** START OF DATASET ROWS **

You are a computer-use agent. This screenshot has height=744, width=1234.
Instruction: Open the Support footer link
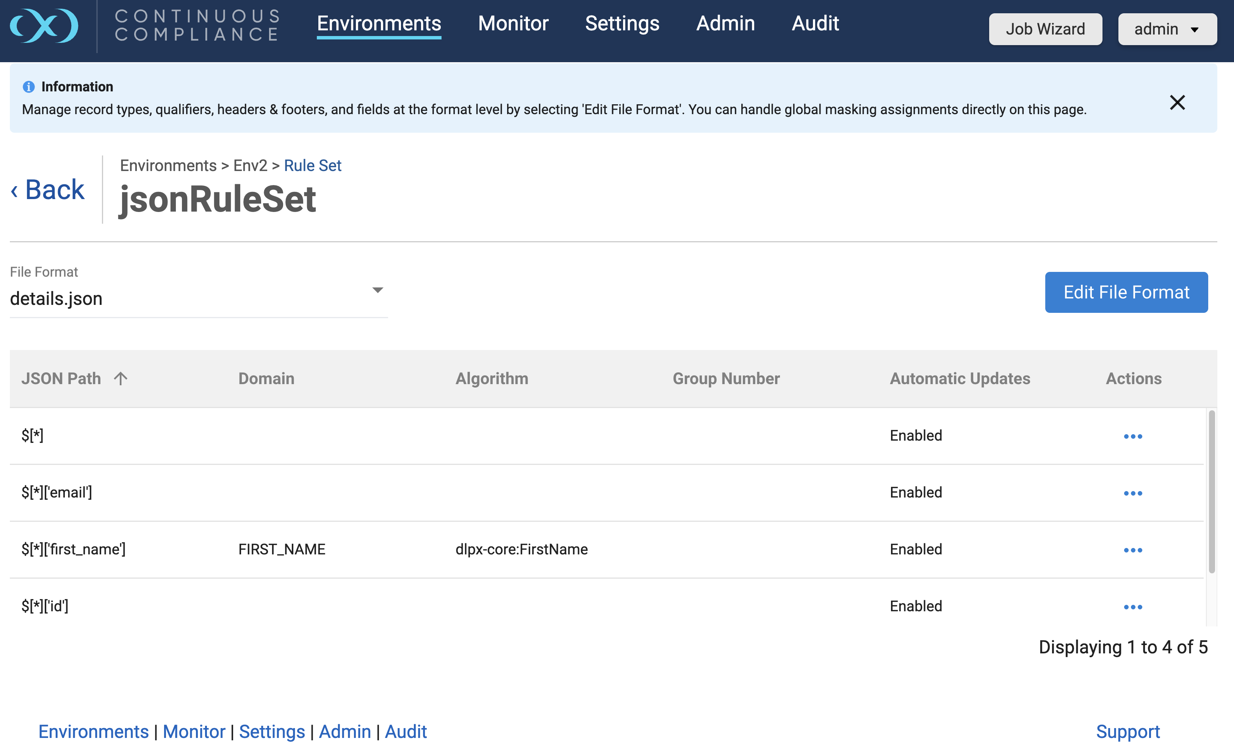[x=1127, y=731]
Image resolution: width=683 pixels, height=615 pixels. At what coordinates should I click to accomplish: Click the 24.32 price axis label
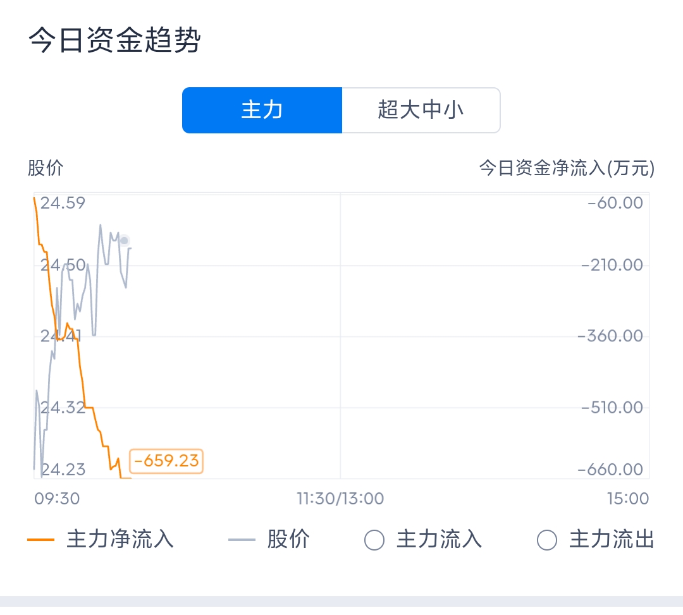[x=63, y=408]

** END OF DATASET ROWS **

REQUIREMENT>
Format the lines above as a numbered list, omitting any blank lines. Leave the pictures out of the answer.

EXERCISE RESPONSE>
1. You are a computer-use agent. This screenshot has height=744, width=1234.
2. Instruction: Open the Support footer link
3. [x=1127, y=731]
4. Image resolution: width=683 pixels, height=615 pixels. At what coordinates should I click to accomplish: Click the 24.32 price axis label
5. [x=63, y=408]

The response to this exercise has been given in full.